Data items
·····
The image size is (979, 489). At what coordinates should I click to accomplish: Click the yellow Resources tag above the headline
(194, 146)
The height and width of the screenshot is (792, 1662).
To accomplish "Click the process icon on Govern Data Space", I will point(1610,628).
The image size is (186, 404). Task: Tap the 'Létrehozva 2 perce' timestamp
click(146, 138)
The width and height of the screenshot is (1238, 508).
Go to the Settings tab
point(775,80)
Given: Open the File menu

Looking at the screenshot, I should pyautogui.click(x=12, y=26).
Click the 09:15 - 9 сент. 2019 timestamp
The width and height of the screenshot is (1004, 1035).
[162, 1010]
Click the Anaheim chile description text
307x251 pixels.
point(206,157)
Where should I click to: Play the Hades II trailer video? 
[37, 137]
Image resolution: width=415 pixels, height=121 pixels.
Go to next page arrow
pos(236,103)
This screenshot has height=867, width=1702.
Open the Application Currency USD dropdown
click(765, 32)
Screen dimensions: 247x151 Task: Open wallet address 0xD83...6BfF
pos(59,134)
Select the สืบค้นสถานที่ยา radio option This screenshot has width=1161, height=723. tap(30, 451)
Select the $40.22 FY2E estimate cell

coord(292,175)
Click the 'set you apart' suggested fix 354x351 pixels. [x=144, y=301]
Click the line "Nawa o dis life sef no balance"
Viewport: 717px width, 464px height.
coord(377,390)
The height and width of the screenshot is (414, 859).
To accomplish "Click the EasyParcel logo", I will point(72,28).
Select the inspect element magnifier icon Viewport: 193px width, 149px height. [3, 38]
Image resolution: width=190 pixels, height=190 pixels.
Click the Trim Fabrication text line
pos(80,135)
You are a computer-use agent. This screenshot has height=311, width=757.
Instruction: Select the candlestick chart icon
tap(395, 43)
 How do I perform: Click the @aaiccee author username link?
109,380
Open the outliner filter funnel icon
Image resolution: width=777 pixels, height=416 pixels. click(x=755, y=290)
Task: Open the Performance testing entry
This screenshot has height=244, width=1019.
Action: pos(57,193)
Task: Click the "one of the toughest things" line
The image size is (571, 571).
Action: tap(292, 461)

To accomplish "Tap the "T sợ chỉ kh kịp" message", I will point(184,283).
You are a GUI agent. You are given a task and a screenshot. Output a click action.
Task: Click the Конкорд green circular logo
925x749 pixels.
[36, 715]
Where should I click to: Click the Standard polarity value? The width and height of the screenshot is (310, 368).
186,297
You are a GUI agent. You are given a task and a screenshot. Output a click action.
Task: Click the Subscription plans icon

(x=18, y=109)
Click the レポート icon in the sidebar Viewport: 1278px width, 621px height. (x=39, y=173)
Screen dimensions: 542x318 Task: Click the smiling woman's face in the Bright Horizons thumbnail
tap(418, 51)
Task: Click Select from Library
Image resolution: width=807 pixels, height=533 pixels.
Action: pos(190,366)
·····
-- Task goal --
Among the records above, find the lines where the word "will" appears and copy them.

-- Response --
To accomplish "Click the process icon on Govern Data Space", I will point(1610,628).
To accomplish "Click the EasyParcel logo", I will point(72,28).
To accomplish "Tap the "T sợ chỉ kh kịp" message", I will point(184,283).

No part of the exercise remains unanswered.